Schütz insistiu na tese que “consulta não é processo de aquisição”. Mas qual o sentido de uma troca de mensagens protocolares entre os dirigentes da Casa, com explícita sugestão de “aquisição” de medicamentos “com dispensa de licitação? Não se caracteriza como uma demonstração de interesse no ato?

Ofício mostra relação de medicamentos de ineficácia comprovada contra a Covid-19 (Foto: Reprodução)

A operação, segundo juristas consultados por CartaCapital, é ilegal. “O mais grave”, afirmou um dos advogados, “é comprar só para os servidores da própria Assembleia”. A reportagem perguntou à Alesc se havia algum parecer jurídico que autorizava a compra, mas também não houve resposta.

Uma auditoria do Tribunal de Conta da União – TCU, considerou que não há “amparo legal” no uso de recursos públicos para a compra de medicamentos à base cloroquina no tratamento da Covid-19. No Rio Grande do Sul, a Justiça proibiu a distribuição pela prefeitura de Porto Alegre destes mesmos medicamentos para o tratamento precoce da doença.

Por telefone, Schütz chegou a admitir “que tinham conhecimento da ilegalidade, mas havia uma razão maior” para tanto. Na última mensagem trocada por WhatsApp, reiterou que “não houve autorização por parte dos setores responsáveis pela compra”. Menos mal. A população de Santa Catarina agradece.

Outras denúncias de corrupção vagueiam por Florianópolis. O governador Carlos Moisés, PSL, volta ao banco dos réus para enfrentar novo pedido de impeachment na próxima sexta-feira, 26, perante o Tribunal Especial de Julgamento, convocado pelo desembargador Ricardo Roesler. Trata-se do escândalo da “fraude dos respiradores”, uma operação no valor de R$ 33 milhões para compra de 200 respiradores, em março de 2020. Os equipamentos não foram entregues e o estado nunca mais viu a cor do dinheiro.

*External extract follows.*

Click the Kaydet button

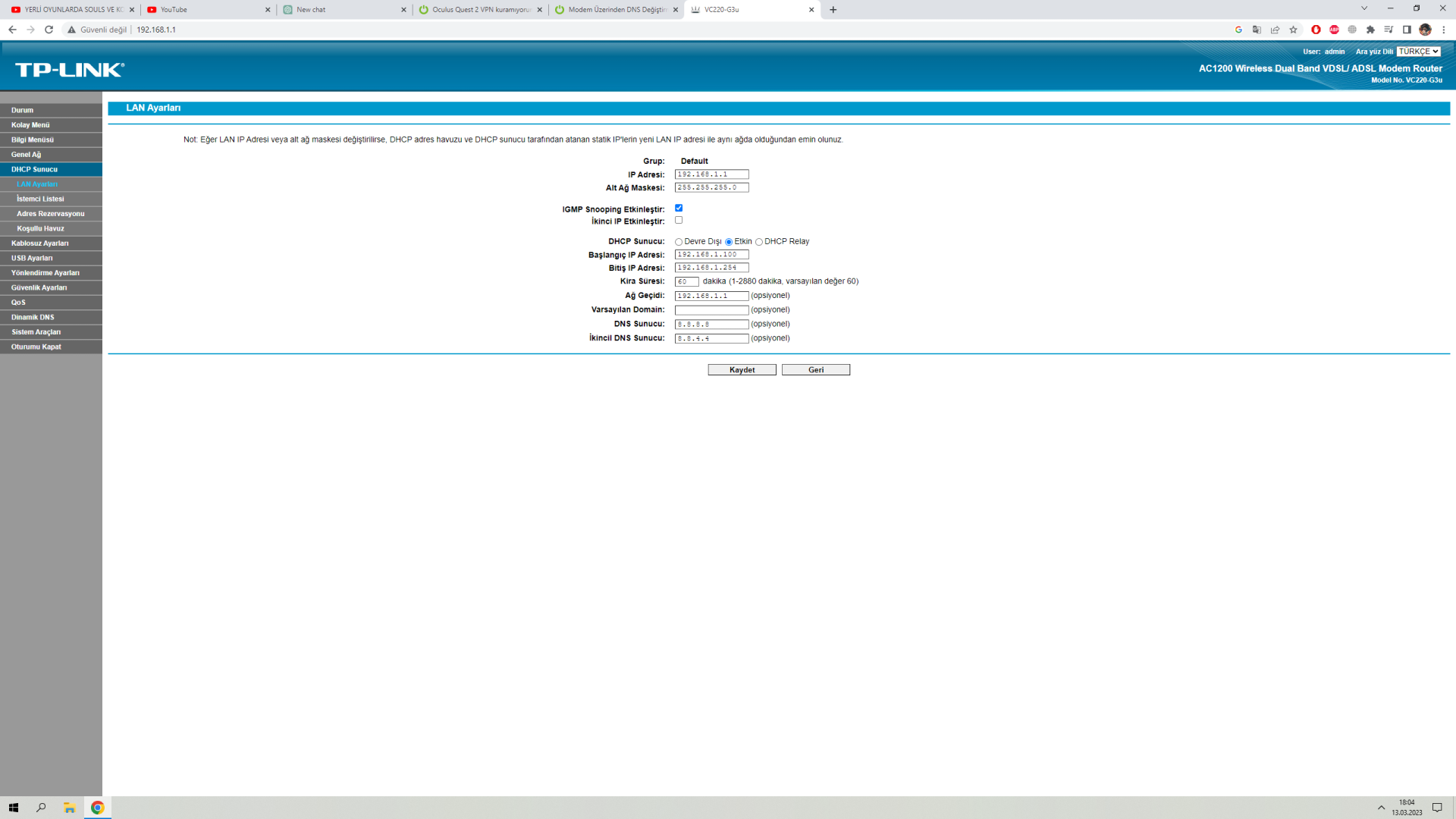point(742,370)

ATUALIZAÇÃO: Após a publicação da reportagem a Assembleia Legislativa de SC informou, em nota, que o processo foi anulado após análise jurídica interna.

Leia na íntegra:

“Em face da repercussão da sugestão da Coordenadoria de Saúde sobre a compra de medicamentos pela Assembleia Legislativa, faz-se necessário esclarecer que o pedido e o levantamento em questão, partem da conduta médica de atenção aos infectados e são os mesmos disponíveis na rede pública de atenção à Saúde. O processo foi analisado pela Procuradoria Jurídica da Casa em relação ao interesse público quanto a sua motivação, justificativa e legalidade. As conclusões não recomendaram a compra, o que foi seguido pelo despacho da direção da Casa pelo arquivamento do processo.”